*** PROVIDED DATA ***

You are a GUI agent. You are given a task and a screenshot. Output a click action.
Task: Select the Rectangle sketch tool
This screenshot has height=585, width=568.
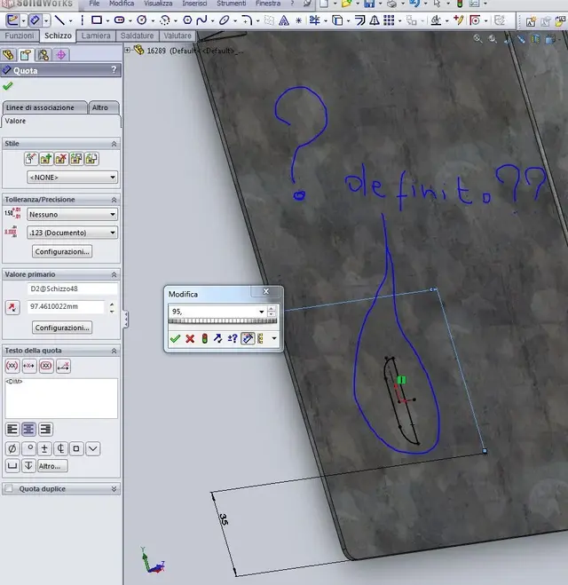click(97, 20)
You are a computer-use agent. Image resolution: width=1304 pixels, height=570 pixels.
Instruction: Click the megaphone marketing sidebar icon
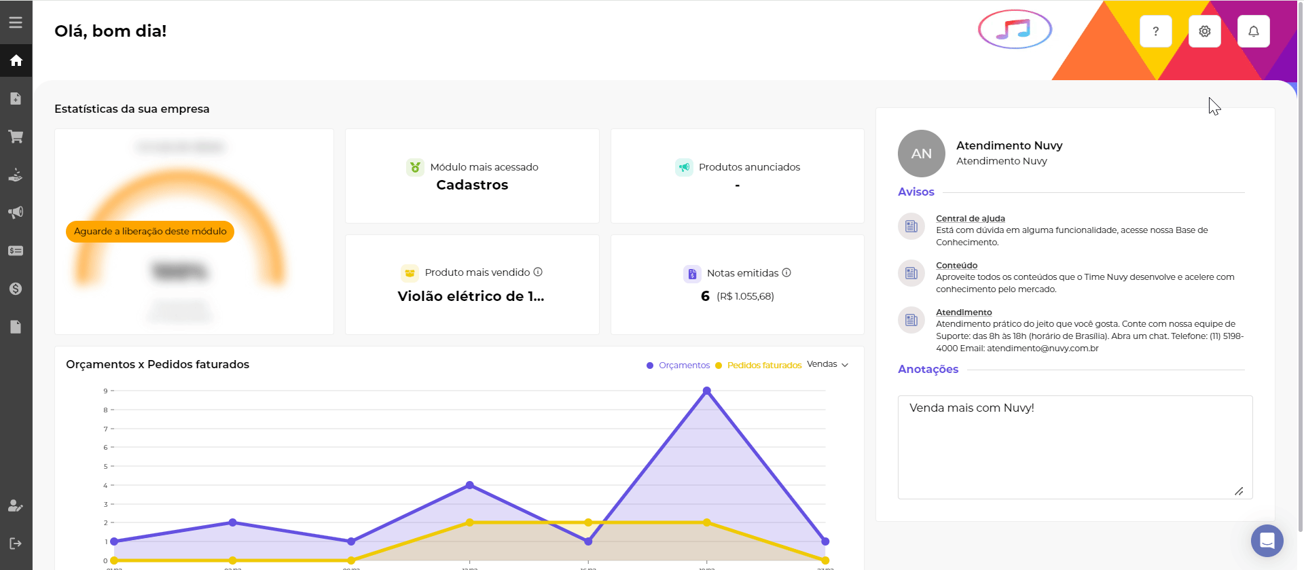(16, 213)
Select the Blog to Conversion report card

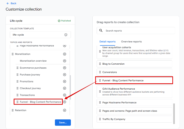pyautogui.click(x=134, y=64)
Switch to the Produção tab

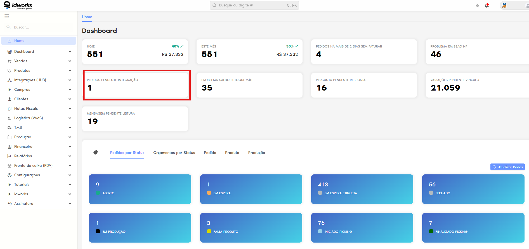pyautogui.click(x=257, y=153)
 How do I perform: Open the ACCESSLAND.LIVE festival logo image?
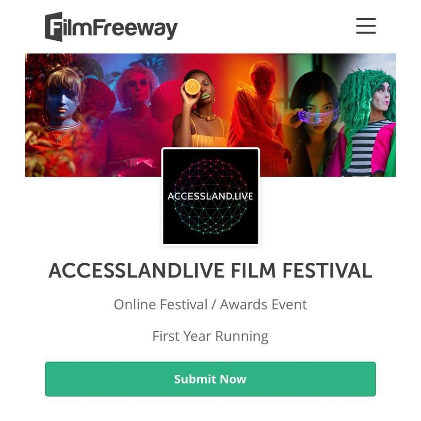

*** End of PROVIDED DATA ***

- **WHAT IS EXPECTED**
Could you write out, word for word, the lines from the one containing "This screenshot has height=585, width=568." through the last line of the records, leaving out the pictures?

- **ANSWER SPACE**
This screenshot has height=585, width=568.
click(97, 20)
You are a computer-use agent. Image resolution: width=1304 pixels, height=570 pixels.
Instruction: Click the megaphone marketing sidebar icon
(16, 213)
Select the Blog to Conversion report card

pyautogui.click(x=134, y=64)
Switch to the Produção tab

pyautogui.click(x=257, y=153)
 How do I perform: Open the ACCESSLAND.LIVE festival logo image?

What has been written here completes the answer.